_Problem to solve_: Restate word for word the line with "Given: Switch to the 问题 panel tab" and the rest of the listing after it, ending at the final line, and include nothing else.

_Records provided_:
※ ※ ※

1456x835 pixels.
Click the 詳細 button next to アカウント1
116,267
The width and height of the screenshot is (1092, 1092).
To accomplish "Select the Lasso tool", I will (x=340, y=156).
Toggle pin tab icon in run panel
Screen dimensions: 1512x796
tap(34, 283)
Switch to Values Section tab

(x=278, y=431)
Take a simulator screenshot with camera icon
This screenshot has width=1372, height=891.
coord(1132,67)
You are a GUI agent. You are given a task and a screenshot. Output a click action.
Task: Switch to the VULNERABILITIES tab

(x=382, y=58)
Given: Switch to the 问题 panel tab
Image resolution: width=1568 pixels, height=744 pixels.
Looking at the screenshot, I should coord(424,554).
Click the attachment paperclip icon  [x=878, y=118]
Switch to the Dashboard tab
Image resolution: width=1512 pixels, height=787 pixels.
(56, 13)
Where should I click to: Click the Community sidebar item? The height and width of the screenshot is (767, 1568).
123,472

※ ※ ※

_Task solution_:
Given: Switch to the 问题 panel tab
Image resolution: width=1568 pixels, height=744 pixels.
Looking at the screenshot, I should coord(424,554).
Click the attachment paperclip icon  [x=878, y=118]
Switch to the Dashboard tab
Image resolution: width=1512 pixels, height=787 pixels.
(56, 13)
Where should I click to: Click the Community sidebar item? The height and width of the screenshot is (767, 1568).
123,472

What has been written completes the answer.